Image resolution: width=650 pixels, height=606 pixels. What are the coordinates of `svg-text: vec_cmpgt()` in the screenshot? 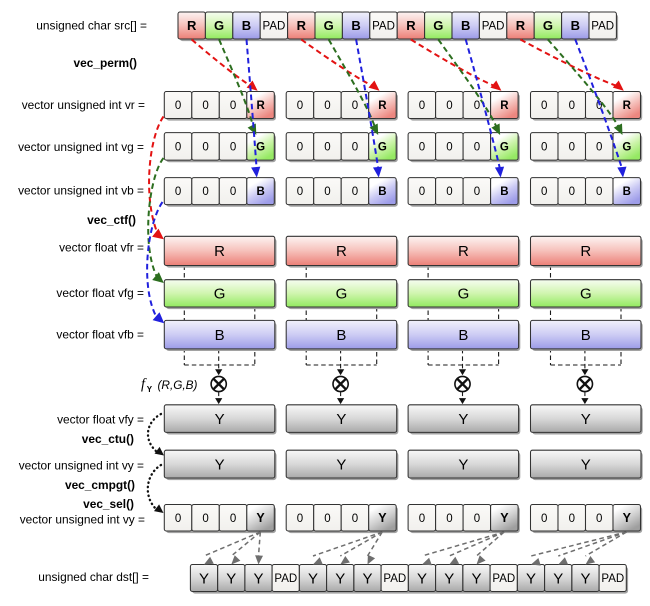 It's located at (100, 485).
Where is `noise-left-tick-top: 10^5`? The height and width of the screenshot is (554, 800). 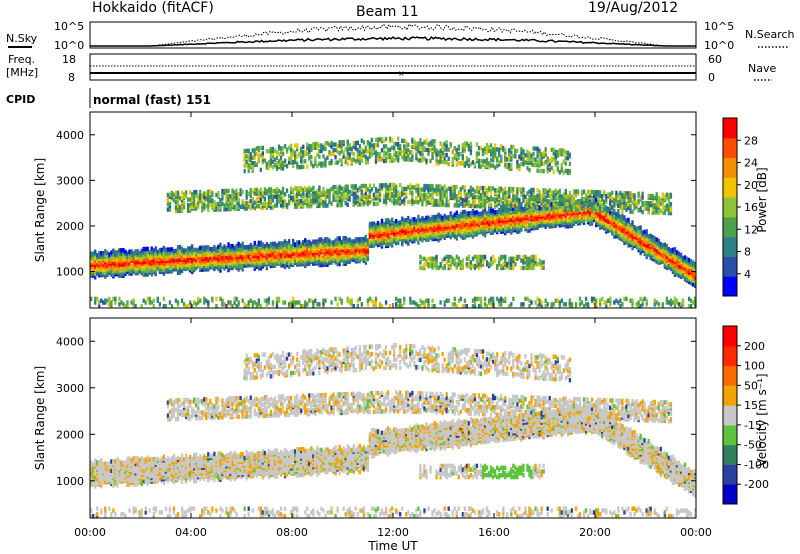
noise-left-tick-top: 10^5 is located at coordinates (69, 26).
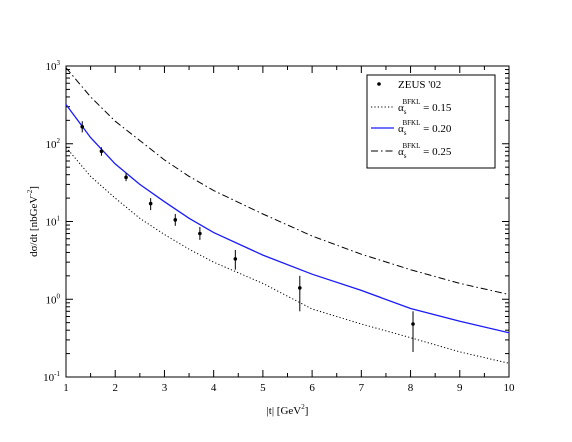 Image resolution: width=572 pixels, height=442 pixels. What do you see at coordinates (59, 141) in the screenshot?
I see `y-tick-exponent: 2` at bounding box center [59, 141].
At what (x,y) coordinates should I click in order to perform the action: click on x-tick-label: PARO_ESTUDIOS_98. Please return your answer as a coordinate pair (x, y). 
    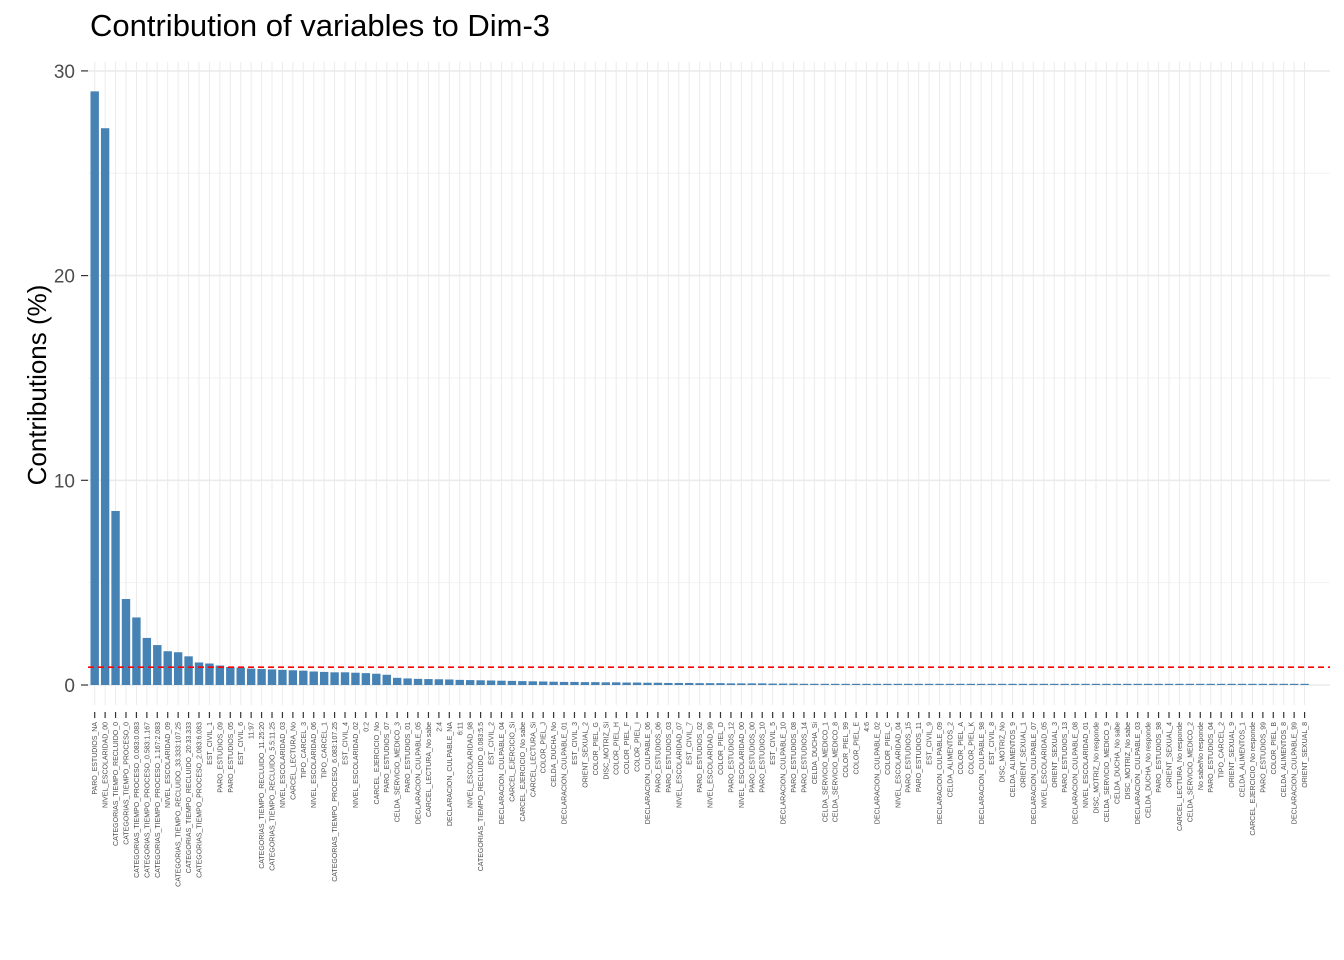
    Looking at the image, I should click on (1160, 758).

-- What to do --
Identify each line of the records above that contains the word "click", and copy those lines.

-- Exercise result --
At what (x,y) coordinates should I click in order to perform the action: click on x-tick-label: PARO_ESTUDIOS_98. Please return your answer as a coordinate pair (x, y). 
    Looking at the image, I should click on (1160, 758).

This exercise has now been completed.